Catherine went out for lunch with a woman she used to teach with. They went to "Crackers", a restaurant run by students from a High School in Louis Riel SD. Suzie and I stayed home and made Solstice decorations.
Later we are going for a work-out. We were remiss, lax, neglegent for not going for a work-out yesterday, because we were too busy. Yesterday morning I took Mom to the 'Pacemaker Clinic' for her first check-up....a thousand mile check-up, I believe. Her pace-maker is working fine, everything is doing what it should. I went into the room with her and the doctor( just to get the story straight) and Mom surprised me by pulling out a list of questions that she wanted to ask.....now I have told her to do that before but she never does.....this time she did! Amazing. I made sure that the doctor had the right info on Mom's meds and then I left, not wanting to be there for the physical examination; you know what I mean...! She got out earlier than we thought so Mom and I went to Kelekis Restaurant for lunch....do you know that they are the Royal Purveyors of the burger and fries to the Queen? Its true, the Queen and Prince Philip went there for Chili dawgs n' fries when they were in town. I'm pretty sure that it is true...well could be, Eh? Then I had to go to the world famous Western Canada Aviation Museum for the rest of the day to help set up the winter solstice tree and decorate it. But first we had to hunt around the hanger for an hour to find the damn stuff.

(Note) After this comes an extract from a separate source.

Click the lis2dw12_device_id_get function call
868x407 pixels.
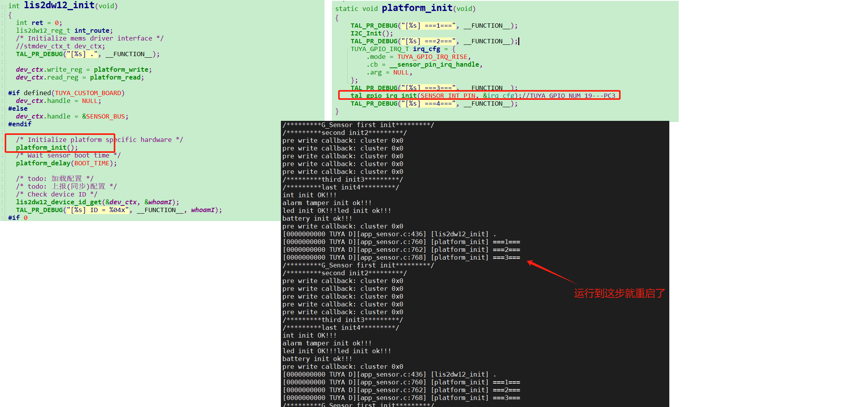(x=58, y=202)
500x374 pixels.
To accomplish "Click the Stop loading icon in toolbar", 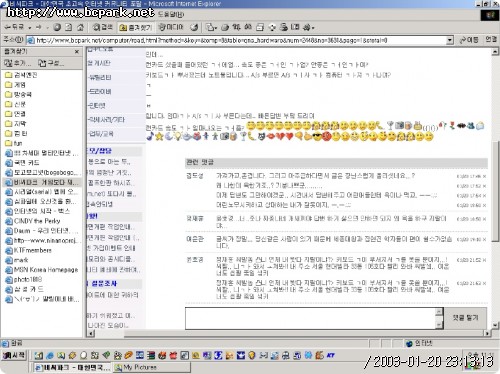I will (57, 27).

Looks like December will be a busy month. There is the WCAM xmas party and the Diabetes research xmas party and the Manitoba Humanist's Solstice party on Dec. 21... and then there is the annual xmas party at Paul and Pat's place on the last Saturday before Xmas on Dec 20. they have a tree decorating party every year, and have had one since we first met Pat about ten years ago. Pat makes these wonderful cherry winks that are irresistible and I have to stop just on the sunny side of Diabetic Shock. I temper my glucose levels by drinking large rums, as you know booze brings down your glucose...so it is a wash....and I am awash. Last year the party was great...all I can remeber is me on the floor, looking up and a guy in a white coat saying CLEAR! CLEAR!...just kidding, I am very careful. Here is a joke:
A guy took an over-dose of pills. He calls the suicide hot-line and says," I just took an over-dose of pills." The woman on the other end says," What kind of pill did you take?" He says, "VIAGRA".......the womans says, "What the hell do you want me to do about that?".............He says," Well, what are you wearing?"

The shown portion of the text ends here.